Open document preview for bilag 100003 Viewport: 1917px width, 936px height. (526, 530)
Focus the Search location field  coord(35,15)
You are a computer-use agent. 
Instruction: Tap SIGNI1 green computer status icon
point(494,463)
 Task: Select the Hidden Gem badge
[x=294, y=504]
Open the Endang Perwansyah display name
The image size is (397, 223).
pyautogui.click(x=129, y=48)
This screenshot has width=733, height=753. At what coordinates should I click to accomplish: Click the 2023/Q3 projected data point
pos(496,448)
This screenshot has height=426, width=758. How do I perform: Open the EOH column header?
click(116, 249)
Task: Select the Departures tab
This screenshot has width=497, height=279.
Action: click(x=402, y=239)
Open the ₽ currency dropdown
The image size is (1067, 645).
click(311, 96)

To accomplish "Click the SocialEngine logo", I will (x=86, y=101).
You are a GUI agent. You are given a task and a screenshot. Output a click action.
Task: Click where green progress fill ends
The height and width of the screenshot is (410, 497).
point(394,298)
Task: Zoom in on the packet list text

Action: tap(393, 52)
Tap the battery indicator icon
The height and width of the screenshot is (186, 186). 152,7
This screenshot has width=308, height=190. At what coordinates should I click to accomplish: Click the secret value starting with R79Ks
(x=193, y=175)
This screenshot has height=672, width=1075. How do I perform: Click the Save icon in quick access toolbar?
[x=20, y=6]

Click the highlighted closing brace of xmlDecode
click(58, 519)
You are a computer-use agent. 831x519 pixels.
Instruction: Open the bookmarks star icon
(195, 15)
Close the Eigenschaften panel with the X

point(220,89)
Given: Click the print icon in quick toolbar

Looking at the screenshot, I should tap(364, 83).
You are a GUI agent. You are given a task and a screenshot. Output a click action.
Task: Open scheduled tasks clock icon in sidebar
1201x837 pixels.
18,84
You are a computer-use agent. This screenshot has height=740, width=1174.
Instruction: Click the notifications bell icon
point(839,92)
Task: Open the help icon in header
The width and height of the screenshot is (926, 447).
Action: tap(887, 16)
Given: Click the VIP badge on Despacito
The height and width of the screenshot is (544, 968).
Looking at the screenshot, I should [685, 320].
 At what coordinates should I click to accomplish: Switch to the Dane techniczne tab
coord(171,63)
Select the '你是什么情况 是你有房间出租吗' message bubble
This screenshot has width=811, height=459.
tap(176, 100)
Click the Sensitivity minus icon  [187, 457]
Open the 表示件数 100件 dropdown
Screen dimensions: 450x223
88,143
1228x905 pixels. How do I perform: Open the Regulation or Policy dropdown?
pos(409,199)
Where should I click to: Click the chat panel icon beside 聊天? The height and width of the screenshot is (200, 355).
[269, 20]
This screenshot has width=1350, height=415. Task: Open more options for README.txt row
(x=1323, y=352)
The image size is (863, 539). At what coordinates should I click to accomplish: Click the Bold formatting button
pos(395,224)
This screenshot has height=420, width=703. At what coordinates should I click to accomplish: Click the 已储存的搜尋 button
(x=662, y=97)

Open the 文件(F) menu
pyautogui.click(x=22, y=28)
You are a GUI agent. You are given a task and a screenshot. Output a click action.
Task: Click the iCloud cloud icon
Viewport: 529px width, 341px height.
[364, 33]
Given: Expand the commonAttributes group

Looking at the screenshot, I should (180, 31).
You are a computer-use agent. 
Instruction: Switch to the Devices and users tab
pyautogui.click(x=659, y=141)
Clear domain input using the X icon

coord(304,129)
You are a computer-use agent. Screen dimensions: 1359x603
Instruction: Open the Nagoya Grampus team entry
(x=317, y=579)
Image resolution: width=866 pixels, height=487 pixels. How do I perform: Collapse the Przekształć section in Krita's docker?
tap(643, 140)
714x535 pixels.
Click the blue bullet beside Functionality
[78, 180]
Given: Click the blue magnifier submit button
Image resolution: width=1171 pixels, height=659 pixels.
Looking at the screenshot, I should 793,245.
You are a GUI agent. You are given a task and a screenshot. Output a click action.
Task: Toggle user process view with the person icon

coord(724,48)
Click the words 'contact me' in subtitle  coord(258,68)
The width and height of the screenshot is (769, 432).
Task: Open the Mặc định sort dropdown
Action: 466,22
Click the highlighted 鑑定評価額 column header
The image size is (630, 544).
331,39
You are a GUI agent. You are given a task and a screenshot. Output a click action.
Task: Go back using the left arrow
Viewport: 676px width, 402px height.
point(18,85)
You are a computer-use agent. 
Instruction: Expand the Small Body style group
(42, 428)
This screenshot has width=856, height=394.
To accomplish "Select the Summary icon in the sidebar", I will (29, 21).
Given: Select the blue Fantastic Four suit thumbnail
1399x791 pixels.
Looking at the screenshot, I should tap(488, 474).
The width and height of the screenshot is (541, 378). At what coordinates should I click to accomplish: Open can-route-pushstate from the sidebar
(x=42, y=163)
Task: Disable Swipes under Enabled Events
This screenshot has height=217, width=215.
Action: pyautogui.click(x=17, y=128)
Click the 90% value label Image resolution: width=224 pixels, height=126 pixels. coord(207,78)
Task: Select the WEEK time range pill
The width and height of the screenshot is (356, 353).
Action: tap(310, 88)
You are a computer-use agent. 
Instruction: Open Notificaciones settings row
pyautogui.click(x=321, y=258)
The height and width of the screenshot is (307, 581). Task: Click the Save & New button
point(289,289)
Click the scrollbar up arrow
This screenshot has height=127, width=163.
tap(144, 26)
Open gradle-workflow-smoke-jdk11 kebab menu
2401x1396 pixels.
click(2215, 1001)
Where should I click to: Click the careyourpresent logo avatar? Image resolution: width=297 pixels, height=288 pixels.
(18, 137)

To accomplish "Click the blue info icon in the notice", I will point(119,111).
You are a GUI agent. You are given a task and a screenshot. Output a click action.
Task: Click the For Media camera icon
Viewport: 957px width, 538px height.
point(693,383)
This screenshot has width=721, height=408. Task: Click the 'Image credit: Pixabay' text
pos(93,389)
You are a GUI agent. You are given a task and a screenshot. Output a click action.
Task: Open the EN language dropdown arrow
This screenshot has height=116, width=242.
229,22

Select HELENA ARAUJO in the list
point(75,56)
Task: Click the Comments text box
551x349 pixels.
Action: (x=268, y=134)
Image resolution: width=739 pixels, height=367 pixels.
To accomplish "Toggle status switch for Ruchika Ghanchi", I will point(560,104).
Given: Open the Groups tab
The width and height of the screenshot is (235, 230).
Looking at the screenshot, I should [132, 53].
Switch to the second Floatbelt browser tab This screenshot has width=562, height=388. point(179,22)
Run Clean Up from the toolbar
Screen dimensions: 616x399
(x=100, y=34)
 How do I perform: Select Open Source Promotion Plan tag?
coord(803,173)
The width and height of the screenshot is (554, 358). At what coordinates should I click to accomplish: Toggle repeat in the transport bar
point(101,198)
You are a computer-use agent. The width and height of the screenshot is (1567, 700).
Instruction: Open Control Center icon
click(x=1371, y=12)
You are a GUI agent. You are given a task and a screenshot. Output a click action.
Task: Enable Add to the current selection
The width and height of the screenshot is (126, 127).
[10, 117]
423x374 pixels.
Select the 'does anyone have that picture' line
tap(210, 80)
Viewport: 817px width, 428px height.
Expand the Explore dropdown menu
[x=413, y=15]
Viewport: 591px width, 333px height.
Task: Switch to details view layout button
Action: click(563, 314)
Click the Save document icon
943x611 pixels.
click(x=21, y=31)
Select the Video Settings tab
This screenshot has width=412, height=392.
______________________________
WORK INSTRUCTIONS =>
Give the lines above as a Markdown table with the columns Row and Line, numbering each line in Row and leaving out the blank lines.

EXERCISE ANSWER =>
| Row | Line |
|---|---|
| 1 | Open document preview for bilag 100003 Viewport: 1917px width, 936px height. (526, 530) |
| 2 | Focus the Search location field  coord(35,15) |
| 3 | You are a computer-use agent.  |
| 4 | Instruction: Tap SIGNI1 green computer status icon |
| 5 | point(494,463) |
| 6 |  Task: Select the Hidden Gem badge |
| 7 | [x=294, y=504] |
| 8 | Open the Endang Perwansyah display name |
| 9 | The image size is (397, 223). |
| 10 | pyautogui.click(x=129, y=48) |
| 11 | This screenshot has width=733, height=753. At what coordinates should I click to accomplish: Click the 2023/Q3 projected data point |
| 12 | pos(496,448) |
| 13 | This screenshot has height=426, width=758. How do I perform: Open the EOH column header? |
| 14 | click(116, 249) |
| 15 | Task: Select the Departures tab |
| 16 | This screenshot has width=497, height=279. |
| 17 | Action: click(x=402, y=239) |
| 18 | Open the ₽ currency dropdown |
| 19 | The image size is (1067, 645). |
| 20 | click(311, 96) |
| 21 | To accomplish "Click the SocialEngine logo", I will (x=86, y=101). |
| 22 | You are a GUI agent. You are given a task and a screenshot. Output a click action. |
| 23 | Task: Click where green progress fill ends |
| 24 | The height and width of the screenshot is (410, 497). |
| 25 | point(394,298) |
| 26 | Task: Zoom in on the packet list text |
| 27 | Action: tap(393, 52) |
| 28 | Tap the battery indicator icon |
| 29 | The height and width of the screenshot is (186, 186). 152,7 |
| 30 | This screenshot has width=308, height=190. At what coordinates should I click to accomplish: Click the secret value starting with R79Ks |
| 31 | (x=193, y=175) |
| 32 | This screenshot has height=672, width=1075. How do I perform: Click the Save icon in quick access toolbar? |
| 33 | [x=20, y=6] |
| 34 | Click the highlighted closing brace of xmlDecode |
| 35 | click(58, 519) |
| 36 | You are a computer-use agent. 831x519 pixels. |
| 37 | Instruction: Open the bookmarks star icon |
| 38 | (195, 15) |
| 39 | Close the Eigenschaften panel with the X |
| 40 | point(220,89) |
| 41 | Given: Click the print icon in quick toolbar |
| 42 | Looking at the screenshot, I should tap(364, 83). |
| 43 | You are a GUI agent. You are given a task and a screenshot. Output a click action. |
| 44 | Task: Open scheduled tasks clock icon in sidebar |
| 45 | 1201x837 pixels. |
| 46 | 18,84 |
| 47 | You are a computer-use agent. This screenshot has height=740, width=1174. |
| 48 | Instruction: Click the notifications bell icon |
| 49 | point(839,92) |
| 50 | Task: Open the help icon in header |
| 51 | The width and height of the screenshot is (926, 447). |
| 52 | Action: tap(887, 16) |
| 53 | Given: Click the VIP badge on Despacito |
| 54 | The height and width of the screenshot is (544, 968). |
| 55 | Looking at the screenshot, I should [685, 320]. |
| 56 |  At what coordinates should I click to accomplish: Switch to the Dane techniczne tab |
| 57 | coord(171,63) |
| 58 | Select the '你是什么情况 是你有房间出租吗' message bubble |
| 59 | This screenshot has width=811, height=459. |
| 60 | tap(176, 100) |
| 61 | Click the Sensitivity minus icon  [187, 457] |
| 62 | Open the 表示件数 100件 dropdown |
| 63 | Screen dimensions: 450x223 |
| 64 | 88,143 |
| 65 | 1228x905 pixels. How do I perform: Open the Regulation or Policy dropdown? |
| 66 | pos(409,199) |
| 67 | Where should I click to: Click the chat panel icon beside 聊天? The height and width of the screenshot is (200, 355). |
| 68 | [269, 20] |
| 69 | This screenshot has width=1350, height=415. Task: Open more options for README.txt row |
| 70 | (x=1323, y=352) |
| 71 | The image size is (863, 539). At what coordinates should I click to accomplish: Click the Bold formatting button |
| 72 | pos(395,224) |
| 73 | This screenshot has height=420, width=703. At what coordinates should I click to accomplish: Click the 已储存的搜尋 button |
| 74 | (x=662, y=97) |
| 75 | Open the 文件(F) menu |
| 76 | pyautogui.click(x=22, y=28) |
| 77 | You are a GUI agent. You are given a task and a screenshot. Output a click action. |
| 78 | Task: Click the iCloud cloud icon |
| 79 | Viewport: 529px width, 341px height. |
| 80 | [364, 33] |
| 81 | Given: Expand the commonAttributes group |
| 82 | Looking at the screenshot, I should (180, 31). |
| 83 | You are a computer-use agent.  |
| 84 | Instruction: Switch to the Devices and users tab |
| 85 | pyautogui.click(x=659, y=141) |
| 86 | Clear domain input using the X icon |
| 87 | coord(304,129) |
| 88 | You are a computer-use agent. Screen dimensions: 1359x603 |
| 89 | Instruction: Open the Nagoya Grampus team entry |
| 90 | (x=317, y=579) |
| 91 | Image resolution: width=866 pixels, height=487 pixels. How do I perform: Collapse the Przekształć section in Krita's docker? |
| 92 | tap(643, 140) |
| 93 | 714x535 pixels. |
| 94 | Click the blue bullet beside Functionality |
| 95 | [78, 180] |
| 96 | Given: Click the blue magnifier submit button |
| 97 | Image resolution: width=1171 pixels, height=659 pixels. |
| 98 | Looking at the screenshot, I should 793,245. |
| 99 | You are a GUI agent. You are given a task and a screenshot. Output a click action. |
| 100 | Task: Toggle user process view with the person icon |
| 101 | coord(724,48) |
| 102 | Click the words 'contact me' in subtitle  coord(258,68) |
| 103 | The width and height of the screenshot is (769, 432). |
| 104 | Task: Open the Mặc định sort dropdown |
| 105 | Action: 466,22 |
| 106 | Click the highlighted 鑑定評価額 column header |
| 107 | The image size is (630, 544). |
| 108 | 331,39 |
| 109 | You are a GUI agent. You are given a task and a screenshot. Output a click action. |
| 110 | Task: Go back using the left arrow |
| 111 | Viewport: 676px width, 402px height. |
| 112 | point(18,85) |
| 113 | You are a computer-use agent.  |
| 114 | Instruction: Expand the Small Body style group |
| 115 | (42, 428) |
| 116 | This screenshot has width=856, height=394. |
| 117 | To accomplish "Select the Summary icon in the sidebar", I will (29, 21). |
| 118 | Given: Select the blue Fantastic Four suit thumbnail |
| 119 | 1399x791 pixels. |
| 120 | Looking at the screenshot, I should tap(488, 474). |
| 121 | The width and height of the screenshot is (541, 378). At what coordinates should I click to accomplish: Open can-route-pushstate from the sidebar |
| 122 | (x=42, y=163) |
| 123 | Task: Disable Swipes under Enabled Events |
| 124 | This screenshot has height=217, width=215. |
| 125 | Action: pyautogui.click(x=17, y=128) |
| 126 | Click the 90% value label Image resolution: width=224 pixels, height=126 pixels. coord(207,78) |
| 127 | Task: Select the WEEK time range pill |
| 128 | The width and height of the screenshot is (356, 353). |
| 129 | Action: tap(310, 88) |
| 130 | You are a computer-use agent.  |
| 131 | Instruction: Open Notificaciones settings row |
| 132 | pyautogui.click(x=321, y=258) |
| 133 | The height and width of the screenshot is (307, 581). Task: Click the Save & New button |
| 134 | point(289,289) |
| 135 | Click the scrollbar up arrow |
| 136 | This screenshot has height=127, width=163. |
| 137 | tap(144, 26) |
| 138 | Open gradle-workflow-smoke-jdk11 kebab menu |
| 139 | 2401x1396 pixels. |
| 140 | click(2215, 1001) |
| 141 | Where should I click to: Click the careyourpresent logo avatar? Image resolution: width=297 pixels, height=288 pixels. |
| 142 | (18, 137) |
| 143 | To accomplish "Click the blue info icon in the notice", I will point(119,111). |
| 144 | You are a GUI agent. You are given a task and a screenshot. Output a click action. |
| 145 | Task: Click the For Media camera icon |
| 146 | Viewport: 957px width, 538px height. |
| 147 | point(693,383) |
| 148 | This screenshot has width=721, height=408. Task: Click the 'Image credit: Pixabay' text |
| 149 | pos(93,389) |
| 150 | You are a GUI agent. You are given a task and a screenshot. Output a click action. |
| 151 | Task: Open the EN language dropdown arrow |
| 152 | This screenshot has height=116, width=242. |
| 153 | 229,22 |
| 154 | Select HELENA ARAUJO in the list |
| 155 | point(75,56) |
| 156 | Task: Click the Comments text box |
| 157 | 551x349 pixels. |
| 158 | Action: (x=268, y=134) |
| 159 | Image resolution: width=739 pixels, height=367 pixels. |
| 160 | To accomplish "Toggle status switch for Ruchika Ghanchi", I will point(560,104). |
| 161 | Given: Open the Groups tab |
| 162 | The width and height of the screenshot is (235, 230). |
| 163 | Looking at the screenshot, I should [132, 53]. |
| 164 | Switch to the second Floatbelt browser tab This screenshot has width=562, height=388. point(179,22) |
| 165 | Run Clean Up from the toolbar |
| 166 | Screen dimensions: 616x399 |
| 167 | (x=100, y=34) |
| 168 |  How do I perform: Select Open Source Promotion Plan tag? |
| 169 | coord(803,173) |
| 170 | The width and height of the screenshot is (554, 358). At what coordinates should I click to accomplish: Toggle repeat in the transport bar |
| 171 | point(101,198) |
| 172 | You are a computer-use agent. The width and height of the screenshot is (1567, 700). |
| 173 | Instruction: Open Control Center icon |
| 174 | click(x=1371, y=12) |
| 175 | You are a GUI agent. You are given a task and a screenshot. Output a click action. |
| 176 | Task: Enable Add to the current selection |
| 177 | The width and height of the screenshot is (126, 127). |
| 178 | [10, 117] |
| 179 | 423x374 pixels. |
| 180 | Select the 'does anyone have that picture' line |
| 181 | tap(210, 80) |
| 182 | Viewport: 817px width, 428px height. |
| 183 | Expand the Explore dropdown menu |
| 184 | [x=413, y=15] |
| 185 | Viewport: 591px width, 333px height. |
| 186 | Task: Switch to details view layout button |
| 187 | Action: click(563, 314) |
| 188 | Click the Save document icon |
| 189 | 943x611 pixels. |
| 190 | click(x=21, y=31) |
| 191 | Select the Video Settings tab |
| 192 | This screenshot has width=412, height=392. |